Minca is a place of free souls. I felt it immediately when I arrived. Maybe Pablo’s violoncello helped, but the location at 600 meters high, the rustic houses in tighty streets and the about 300 species of birds that fly over Santa Marta certainly contributed.

 

Pablo is Uruguayan of 28 years old. About 6 years ago he left the country of origin arguing “I just want to play the cello and make more music.” And it was in the streets of Minca, sitted on the folding wooden bench (which he made 10 stops before) that he played. I saw him playing with his curly hair and eyes on the horizon. He shared that playing an Italian instrument on an American continent was rare, and this was the reason he wanted to know more, better techniques and inspire people through music. Only when his family (tired of seeing him without encouragement), encouraged him, that he had risked.

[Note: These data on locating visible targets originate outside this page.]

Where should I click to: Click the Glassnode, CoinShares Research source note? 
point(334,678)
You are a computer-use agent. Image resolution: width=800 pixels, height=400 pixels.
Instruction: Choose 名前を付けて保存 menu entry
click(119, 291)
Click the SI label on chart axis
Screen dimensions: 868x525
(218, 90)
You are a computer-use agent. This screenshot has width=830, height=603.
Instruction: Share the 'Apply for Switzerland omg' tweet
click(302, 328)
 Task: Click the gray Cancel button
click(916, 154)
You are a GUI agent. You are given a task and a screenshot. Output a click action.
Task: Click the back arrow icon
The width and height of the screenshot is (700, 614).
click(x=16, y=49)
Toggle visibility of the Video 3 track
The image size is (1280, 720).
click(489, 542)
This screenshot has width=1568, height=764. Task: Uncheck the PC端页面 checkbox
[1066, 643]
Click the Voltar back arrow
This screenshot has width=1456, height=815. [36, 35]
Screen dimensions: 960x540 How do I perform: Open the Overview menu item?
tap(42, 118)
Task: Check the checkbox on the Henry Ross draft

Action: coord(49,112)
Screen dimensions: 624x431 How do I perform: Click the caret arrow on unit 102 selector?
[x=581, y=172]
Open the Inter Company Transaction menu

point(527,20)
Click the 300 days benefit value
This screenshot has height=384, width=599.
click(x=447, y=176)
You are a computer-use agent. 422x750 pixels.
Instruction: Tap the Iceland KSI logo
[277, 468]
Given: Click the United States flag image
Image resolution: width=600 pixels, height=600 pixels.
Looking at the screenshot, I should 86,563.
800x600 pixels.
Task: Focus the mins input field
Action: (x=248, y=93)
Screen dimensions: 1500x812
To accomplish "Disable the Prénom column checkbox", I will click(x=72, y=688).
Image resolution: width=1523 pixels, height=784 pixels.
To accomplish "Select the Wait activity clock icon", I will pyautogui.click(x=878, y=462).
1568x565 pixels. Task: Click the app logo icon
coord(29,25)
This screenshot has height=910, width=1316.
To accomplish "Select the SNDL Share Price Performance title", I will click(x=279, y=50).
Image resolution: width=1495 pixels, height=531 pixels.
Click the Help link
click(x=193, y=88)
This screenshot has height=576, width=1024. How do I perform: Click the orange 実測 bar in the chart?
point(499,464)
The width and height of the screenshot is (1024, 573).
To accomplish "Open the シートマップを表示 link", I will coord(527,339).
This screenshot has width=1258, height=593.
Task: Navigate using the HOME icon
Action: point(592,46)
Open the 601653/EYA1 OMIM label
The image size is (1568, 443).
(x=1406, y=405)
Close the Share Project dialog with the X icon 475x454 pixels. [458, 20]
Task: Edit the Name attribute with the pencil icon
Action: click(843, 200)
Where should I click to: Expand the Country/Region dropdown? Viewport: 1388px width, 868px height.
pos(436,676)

He began slowly, shaping his desire, transforming doubts into strengths and insecurities into music. During this process he was afraid of not being accepted by the community, with doubts if he would be good enough, with the feeling of being alone, without people of reference around them. Assuming his difference brought him a big sense of freedom, and only with the support of his family, the first social institution he met, was possible.

Pablo showed me that freedom, begins with the family and can walk along with loneliness when it is not well “cooked”.

Being free depends not only on the obvious, externally (prison …), but above all, internally processes (Fears, social pressures … etc) hence spontaneity is one of the main mediators between what is inside and what comes outside.

He hinted that being afraid to fail is part of the process, but it is not the end of it.

And it was in this reflexion that he took me to know Sónia and her project.

 

Sónia is the creator of a hippy community. She decided to create it years before because she believed that freedom comes from knowing how to live with others (only in this way we manage to practice spontaneity) and to manage our own time: “before having this community I had a motorcycle business that I had to have a lot of time discipline “I was always “stuck” on the business. And because it served the public, it could rarely be spontaneous and creative. I earned more and more money, but I didn´t have time to be with whom I loved, I had no time for leisure, and I hardly knew who I was. I felt trapped. So I created a community where I could be myself, more genuine, spontaneous and above all, manage my own time.”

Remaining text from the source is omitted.